[Collected data]
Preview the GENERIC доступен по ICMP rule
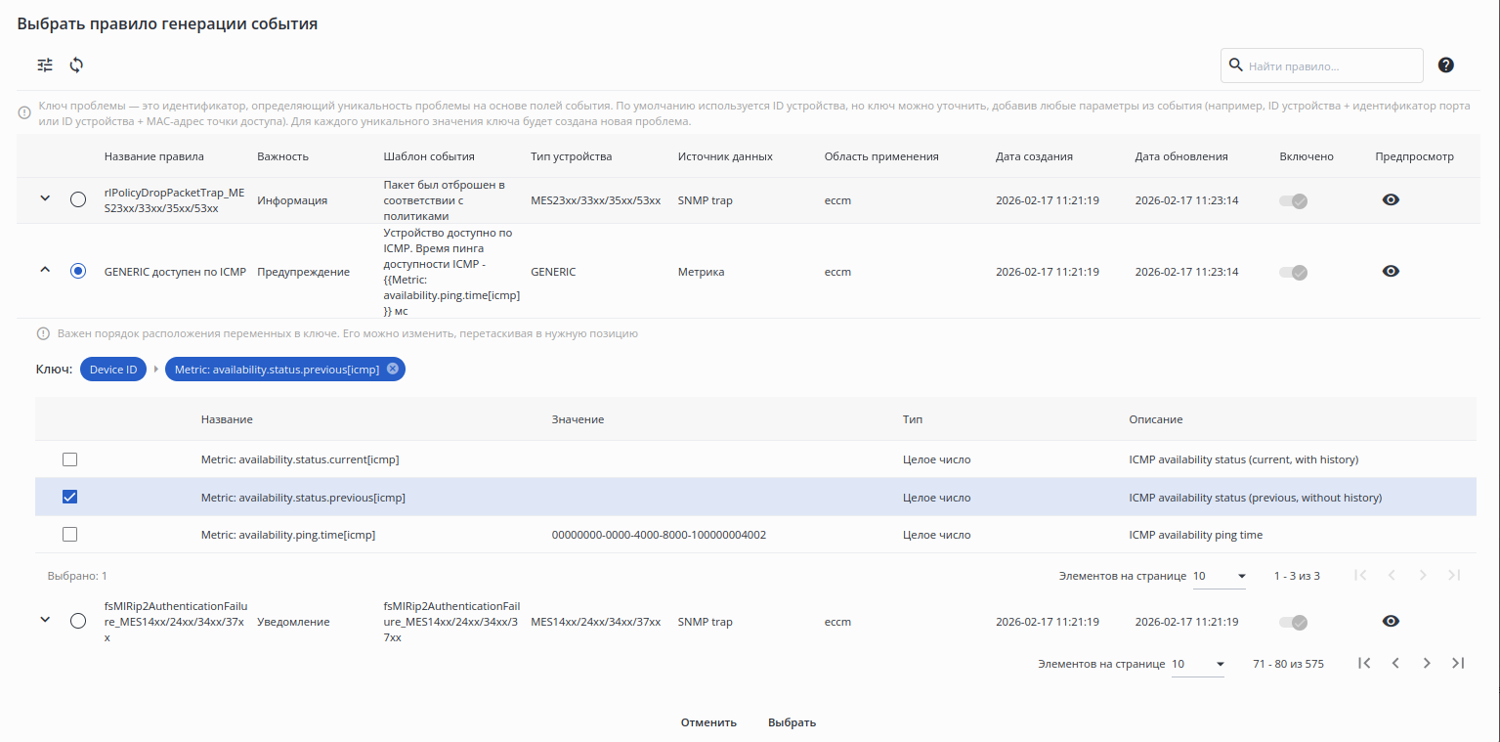The height and width of the screenshot is (742, 1500). (x=1391, y=271)
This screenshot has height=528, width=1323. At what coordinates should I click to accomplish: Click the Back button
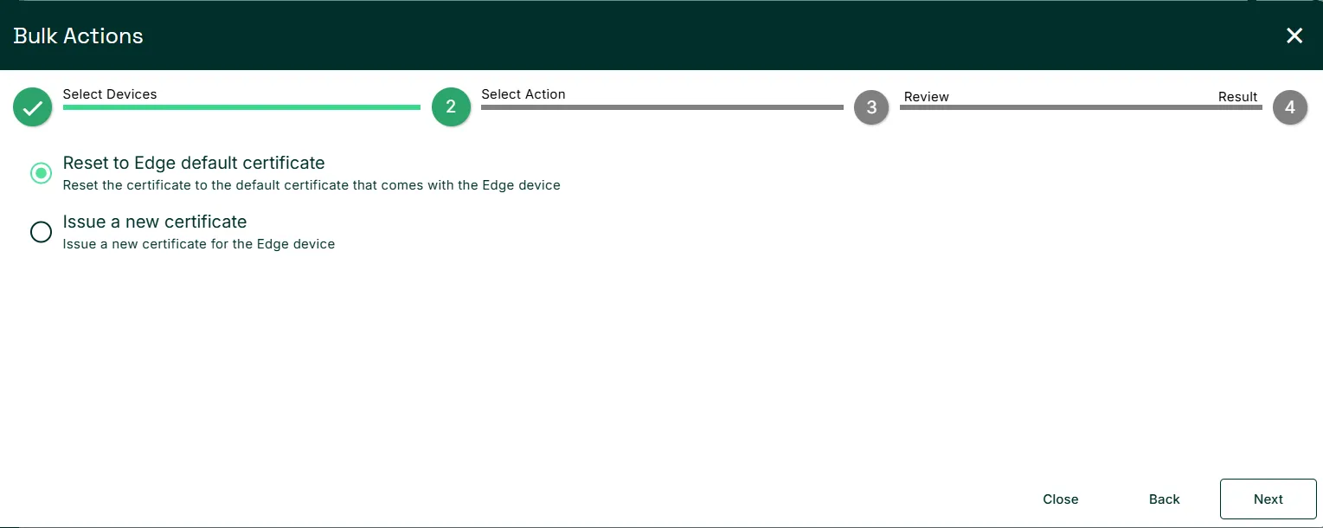pyautogui.click(x=1165, y=499)
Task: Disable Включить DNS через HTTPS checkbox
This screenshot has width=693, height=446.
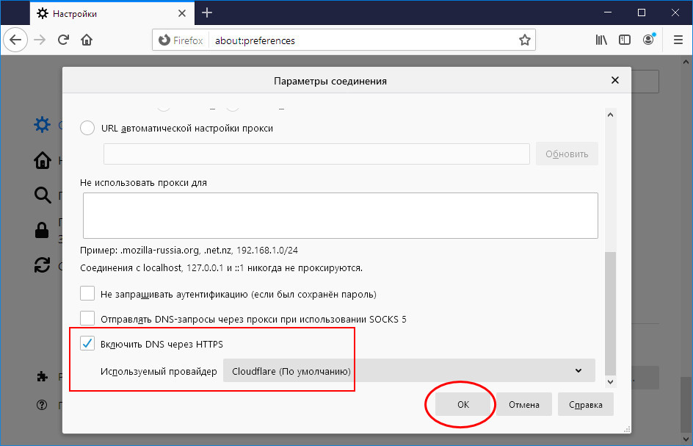Action: [x=87, y=343]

Task directions:
Output each entry shown above exactly as it stands, with all pictures removed.

Answer for this exercise:
Preview the GENERIC доступен по ICMP rule
The height and width of the screenshot is (742, 1500). (x=1391, y=271)
This screenshot has height=528, width=1323. At what coordinates should I click to accomplish: Click the Back button
pyautogui.click(x=1165, y=499)
Task: Disable Включить DNS через HTTPS checkbox
This screenshot has width=693, height=446.
Action: [x=87, y=343]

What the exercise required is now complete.